I had a pretty great discussion with social psychologist and philosopher Lance Bush recently about the orthogonality thesis, which ended up turning into a broader analysis of Nick Bostrom's argument for AI doom as presented in Superintelligence, and some related issues.
While the video is intended for a general audience interested in philosophy, and assumes no background in AI or AI safety, in retrospect I think it was possibly the clearest and most rigorous interview or essay I've done on this topic.
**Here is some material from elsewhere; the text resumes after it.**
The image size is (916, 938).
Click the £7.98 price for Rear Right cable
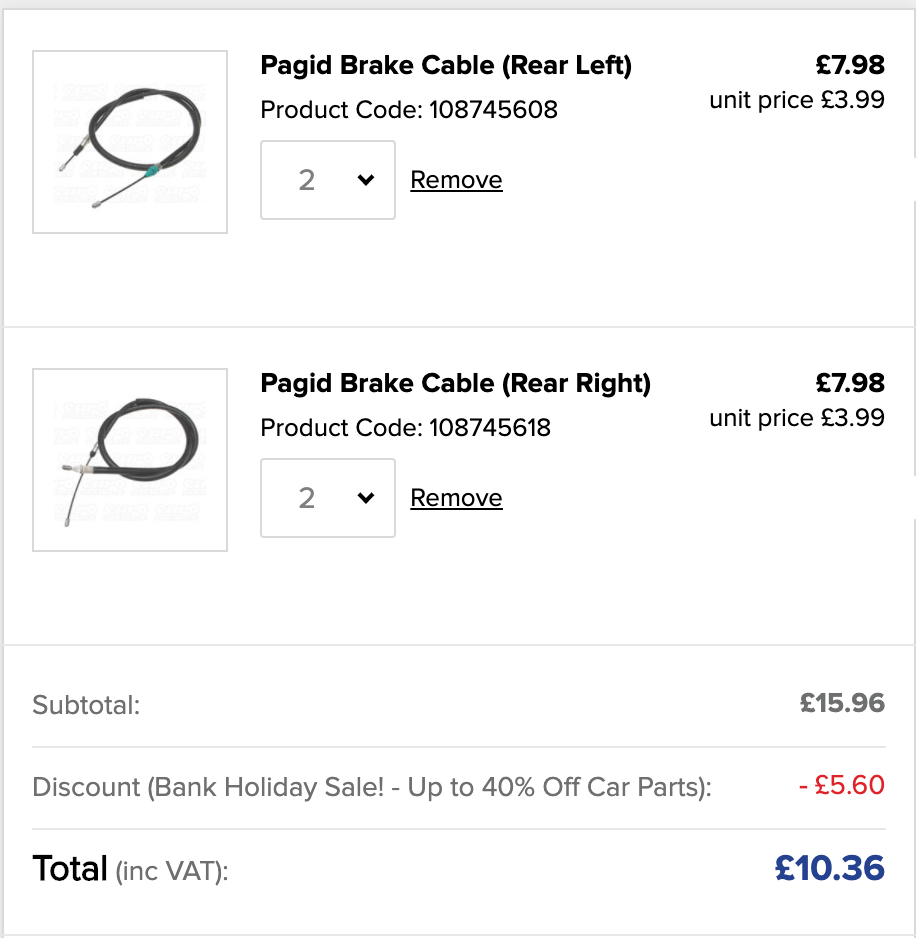850,383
In particular I'm much more proud of this interview than I am of our recent Counting arguments provide no evidence for AI doom post.
As far as the orthogonality thesis, relevant context is:
My overall take is that in Nora's/Bush's decomposition, the orthogonality thesis corresponds to "trivial".
However, I would prefer to instead call it "extremely-obvious-from-my-perspective" as indeed some people seem to disagree with this. (Yes, it's very obvious that ASI pursing arbitrary goals is logically possible! The thesis is intended to be obvious! The strong version as defined by Yudkowsky (there need be nothing especially complicated or twisted about an agent pursuing an arbitrary goal (if that goal isn't massively complex)) is also pretty obvious IMO.)
I agree that people seem to quote the orthogonality thesis as making stronger claims than it actually directly claims (e.g. misalignment is likely which is not at all implied by the thesis). And that awkwardly people seem to redefine the term in various ways (as noted in Yudkowsky's tweet linked above). So this creates a Motte and Bailey in practice, but this doesn't mean the thesis is wrong. (Edit: Also, I don't recall cases where Yudkowsky or Bostrom did this Motte and Bailey without further argument, but I wouldn't be very surprised to see it, particular for Bostrom.)
The Ortogonality Thesis is often used in a way that "smuggles in" the idea that an AI will necessarily have a stable goal, even though goals can be very varied. But similar reasoning shows that any combination of goal (in)stability and goallessness is possible, as well. mindspace contains agents with fixed goals, randomnly drifting goals, corrigble (externally controlable goals) , as well as non-agentive minds with no goals.